Hi there, had a question on assignment week-2. train_x and test_x are derived by dividing with maximum value i.e. 255. The comment in jupyter notebook says it is standardization. Isnt this normalization ? I mean the minimum value of a pixel in 64x64x3 is 0. So it is basically (x-min)/(max-min) which is normalization as far as i know.
Standardization is with respect to zero mean correct ?
The term “standardise you dataset” is not used as to perform standardisation on the data, but more like, “have your dataset in some sort of standard form”. This can be seen in the markdown, where it is mentioned (former part of the sentence), where it is mentioned, One common preprocessing step in machine learning is to center and standardize your dataset, meaning that you substract the mean of the whole numpy array from each example, and then divide each example by the standard deviation of the whole numpy array.
But the latter half, the important one to note for this particular case, as it is being done in the assignment is, But for picture datasets, it is simpler and more convenient and works almost as well to just divide every row of the dataset by 255 (the maximum value of a pixel channel).

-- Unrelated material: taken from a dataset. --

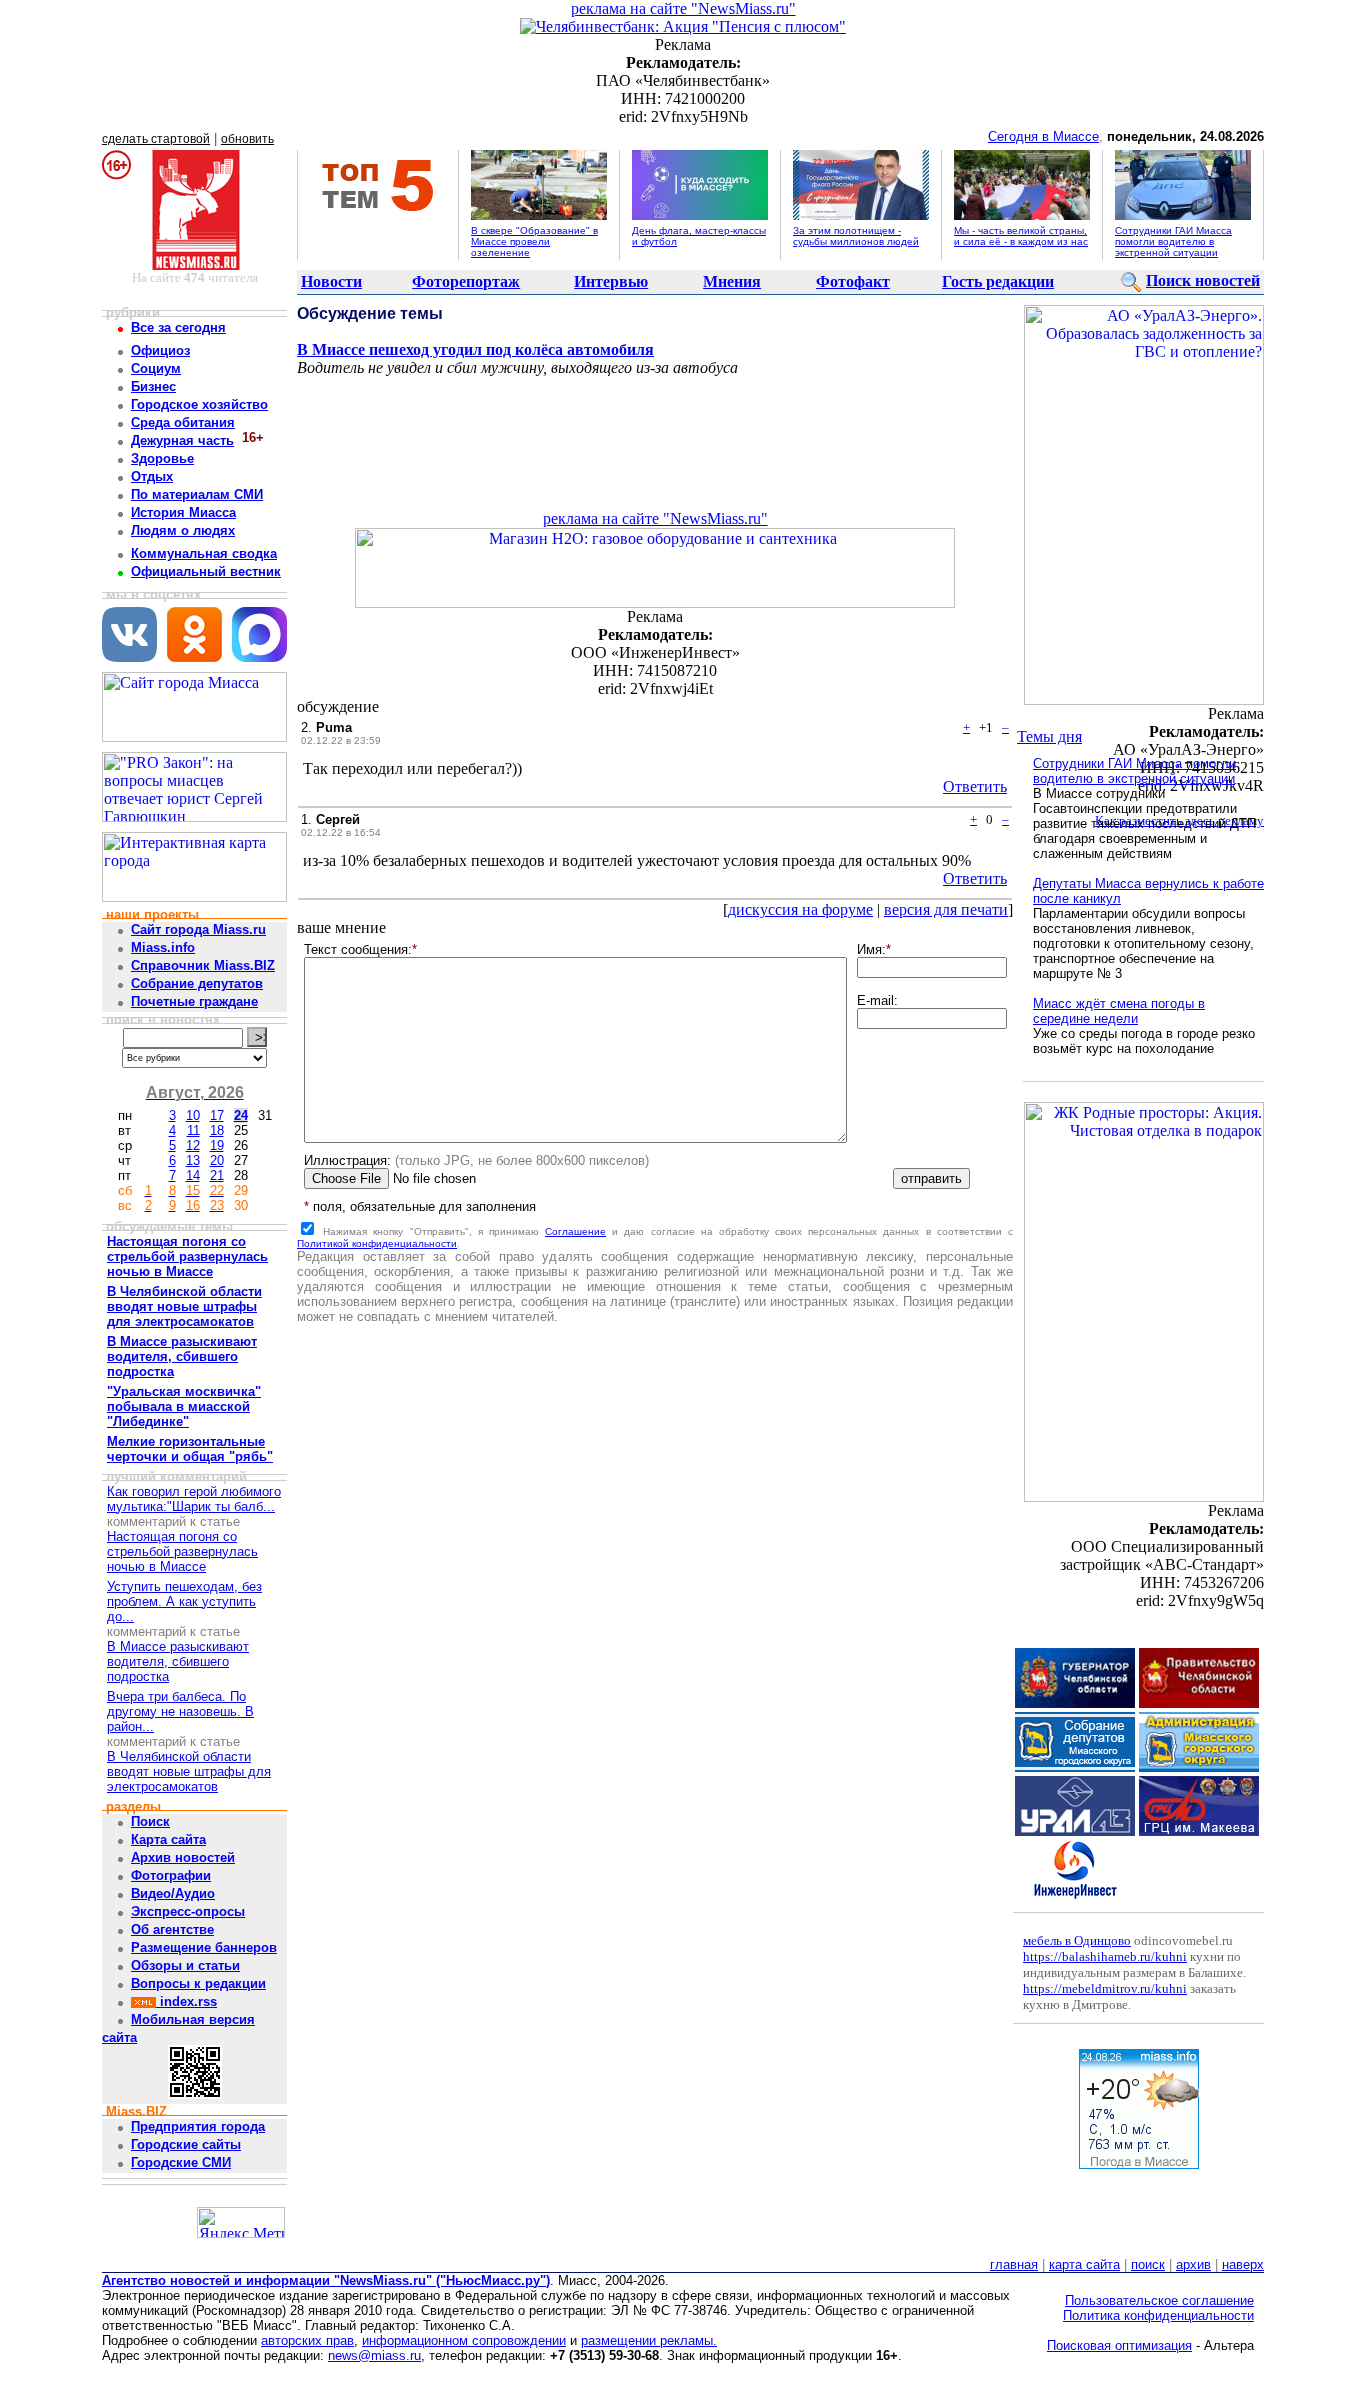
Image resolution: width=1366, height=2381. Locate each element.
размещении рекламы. (649, 2340)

Or to state Mubsi’s point in a slightly different way:
When people say “normalization”, that term is usually reserved for “mean normalization”. But for image inputs, the pixel color values are unsigned 8 bit integers with a range 0 - 255. For image data, it is simpler and more effective to simply divide all the pixel color values by 255, which then gives floating point values in the range 0. to 1. Image processing algorithms and rendering algorithms also handle “scaled” images in that form as one of the standard image representations. It’s cheap to compute and gives good behavior, so that is one of the common methods of preparing image data for use with DL algorithms. The term “standardization” is used for this method to distinguish it from “normalization”.